START EXCERPT

Researchers have developed a point-of-care smartphone app that helps physicians ID cardiac implanted electrical devices (CIEDs) in urgent or emergent settings, according to a study published in JACC: Clinical Electrophysiology.
Kevin J. Ferrick, MD, of Montefiore Medical Center, and colleagues workshopped the AI approach as an alternative to standard CIED identification in hospitals. Right now, CIED programming and interrogation require unique equipment and proprietary software that, while certainly useful, might not be accessible in an emergency setting.
“Device identification currently relies on manual inspection of chest radiographs,” Ferrick and co-authors wrote. “However, this is time-consuming and difficult, requiring subjective provider interpretation.”
Ferrick’s team saw a more objective solution in artificial intelligence, using anteroposterior and posteroanterior chest radiographs from patients with pacemakers or defibrillators to train a neural network to quickly identify a CIED. The researchers pulled images dated between 2016 and 2018 from the Albert Einstein College of Medicine’s EHR, de-identifying and coding each device as either Medtronic, Abbott/St. Jude Medical, Boston Scientific or Biotronik.

END EXCERPT
START INFORMATION PROVIDED

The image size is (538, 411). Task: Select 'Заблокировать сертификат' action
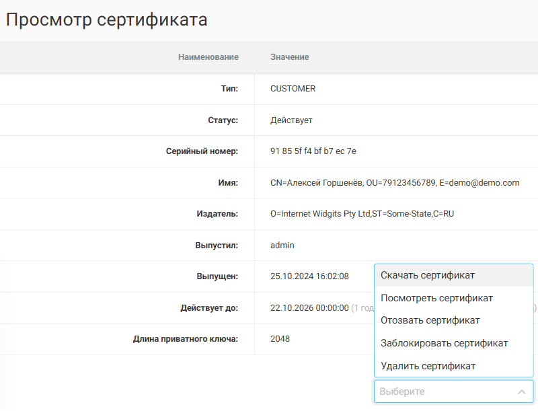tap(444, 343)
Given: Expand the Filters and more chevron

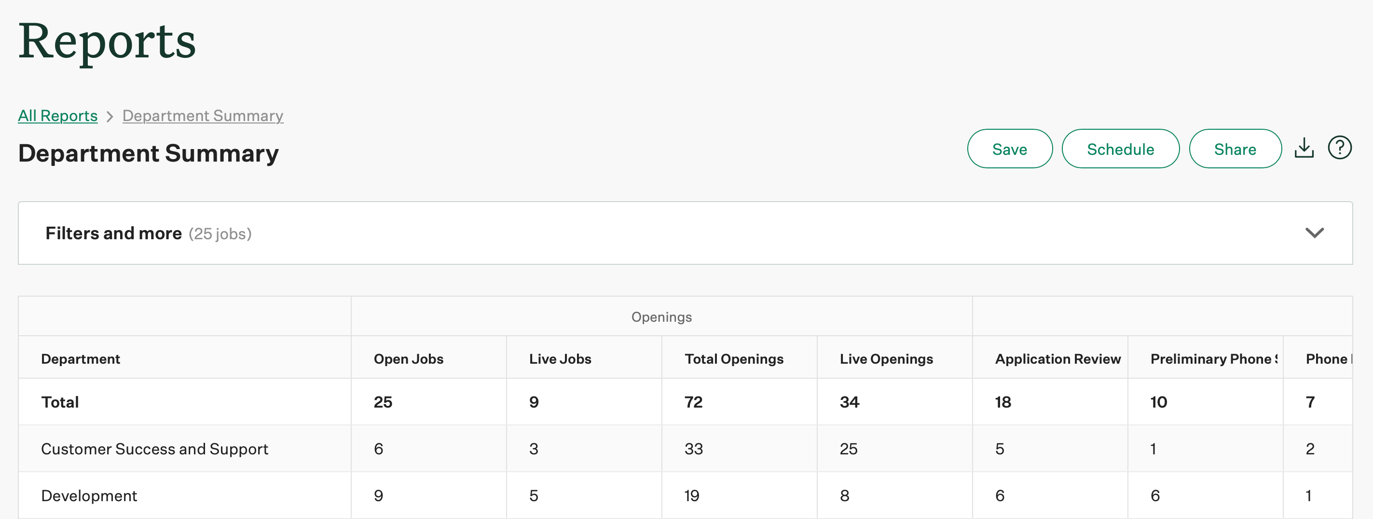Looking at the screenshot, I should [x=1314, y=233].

END INFORMATION PROVIDED

◆ USING THE INFORMATION
• a. Transcribe the part of the cardiac device article that begins at the words "Ferrick’s team saw" and stops after "Scientific or Biotronik.".
• b. Answer these questions from the cardiac device article:
(i) In which journal was the study published?
(ii) Which medical center is Kevin J. Ferrick listed with?
(iii) Between which years were the chest radiographs used by the researchers dated?

◆ LIST OF SOLUTIONS
• a.
Ferrick’s team saw a more objective solution in artificial intelligence, using anteroposterior and posteroanterior chest radiographs from patients with pacemakers or defibrillators to train a neural network to quickly identify a CIED. The researchers pulled images dated between 2016 and 2018 from the Albert Einstein College of Medicine’s EHR, de-identifying and coding each device as either Medtronic, Abbott/St. Jude Medical, Boston Scientific or Biotronik.

• b.
(i) JACC: Clinical Electrophysiology
(ii) Montefiore Medical Center
(iii) 2016 and 2018